— Exercise prompt —
The entries that follow include a run beginning at the line with "Click the empty segment circle placeholder" and ending at the line with "Click the 'Add"; restate that run word for word and leave the rest out.
_ _ _ _
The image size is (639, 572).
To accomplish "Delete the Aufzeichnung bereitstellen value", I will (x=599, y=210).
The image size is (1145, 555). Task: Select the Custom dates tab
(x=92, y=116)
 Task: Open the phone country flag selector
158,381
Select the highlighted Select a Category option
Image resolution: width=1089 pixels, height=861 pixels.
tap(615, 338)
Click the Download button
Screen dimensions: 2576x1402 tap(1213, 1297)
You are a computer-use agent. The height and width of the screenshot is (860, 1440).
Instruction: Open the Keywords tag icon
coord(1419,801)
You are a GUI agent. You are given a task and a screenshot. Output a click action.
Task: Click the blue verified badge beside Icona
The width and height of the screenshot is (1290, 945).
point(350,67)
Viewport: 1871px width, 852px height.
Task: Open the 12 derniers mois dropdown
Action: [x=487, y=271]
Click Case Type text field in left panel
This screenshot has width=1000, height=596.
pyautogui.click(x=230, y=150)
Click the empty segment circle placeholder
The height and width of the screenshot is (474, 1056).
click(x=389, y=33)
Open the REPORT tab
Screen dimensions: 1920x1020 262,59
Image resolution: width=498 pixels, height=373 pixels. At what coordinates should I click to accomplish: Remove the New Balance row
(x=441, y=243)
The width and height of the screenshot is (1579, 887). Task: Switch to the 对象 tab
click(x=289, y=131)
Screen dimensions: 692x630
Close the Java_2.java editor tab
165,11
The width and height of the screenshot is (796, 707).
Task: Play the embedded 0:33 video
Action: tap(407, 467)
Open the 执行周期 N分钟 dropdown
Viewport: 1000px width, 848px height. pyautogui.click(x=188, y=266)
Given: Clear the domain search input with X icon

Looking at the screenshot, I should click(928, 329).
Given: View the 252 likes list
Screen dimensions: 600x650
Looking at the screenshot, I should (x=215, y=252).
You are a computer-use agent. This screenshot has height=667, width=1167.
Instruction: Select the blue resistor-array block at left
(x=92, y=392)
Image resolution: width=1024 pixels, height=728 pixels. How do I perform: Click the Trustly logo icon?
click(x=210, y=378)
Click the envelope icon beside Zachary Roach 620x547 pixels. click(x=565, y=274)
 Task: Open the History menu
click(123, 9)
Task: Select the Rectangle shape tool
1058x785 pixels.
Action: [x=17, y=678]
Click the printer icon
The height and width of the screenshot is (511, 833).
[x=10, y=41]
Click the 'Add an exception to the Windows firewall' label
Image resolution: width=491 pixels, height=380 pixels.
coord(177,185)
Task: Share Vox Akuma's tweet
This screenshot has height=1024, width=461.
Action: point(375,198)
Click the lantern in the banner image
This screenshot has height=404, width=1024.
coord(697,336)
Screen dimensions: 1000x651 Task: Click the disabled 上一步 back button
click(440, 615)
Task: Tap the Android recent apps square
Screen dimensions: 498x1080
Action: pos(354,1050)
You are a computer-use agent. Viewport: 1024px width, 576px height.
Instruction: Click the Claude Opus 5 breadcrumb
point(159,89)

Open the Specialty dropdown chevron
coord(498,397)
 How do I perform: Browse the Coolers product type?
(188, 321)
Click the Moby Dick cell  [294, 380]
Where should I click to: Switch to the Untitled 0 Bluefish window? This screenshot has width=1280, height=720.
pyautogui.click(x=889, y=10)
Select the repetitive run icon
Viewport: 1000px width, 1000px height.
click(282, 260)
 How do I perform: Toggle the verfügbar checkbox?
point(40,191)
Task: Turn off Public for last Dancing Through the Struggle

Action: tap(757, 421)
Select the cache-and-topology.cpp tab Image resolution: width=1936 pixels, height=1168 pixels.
_ _ _ _
— Solution to this problem —
Click the empty segment circle placeholder
The height and width of the screenshot is (474, 1056).
click(x=389, y=33)
Open the REPORT tab
Screen dimensions: 1920x1020 262,59
Image resolution: width=498 pixels, height=373 pixels. At what coordinates should I click to accomplish: Remove the New Balance row
(x=441, y=243)
The width and height of the screenshot is (1579, 887). Task: Switch to the 对象 tab
click(x=289, y=131)
Screen dimensions: 692x630
Close the Java_2.java editor tab
165,11
The width and height of the screenshot is (796, 707).
Task: Play the embedded 0:33 video
Action: tap(407, 467)
Open the 执行周期 N分钟 dropdown
Viewport: 1000px width, 848px height. pyautogui.click(x=188, y=266)
Given: Clear the domain search input with X icon

Looking at the screenshot, I should click(928, 329).
Given: View the 252 likes list
Screen dimensions: 600x650
Looking at the screenshot, I should (x=215, y=252).
You are a computer-use agent. This screenshot has height=667, width=1167.
Instruction: Select the blue resistor-array block at left
(x=92, y=392)
Image resolution: width=1024 pixels, height=728 pixels. How do I perform: Click the Trustly logo icon?
click(x=210, y=378)
Click the envelope icon beside Zachary Roach 620x547 pixels. click(x=565, y=274)
 Task: Open the History menu
click(123, 9)
Task: Select the Rectangle shape tool
1058x785 pixels.
Action: [x=17, y=678]
Click the printer icon
The height and width of the screenshot is (511, 833).
[x=10, y=41]
Click the 'Add an exception to the Windows firewall' label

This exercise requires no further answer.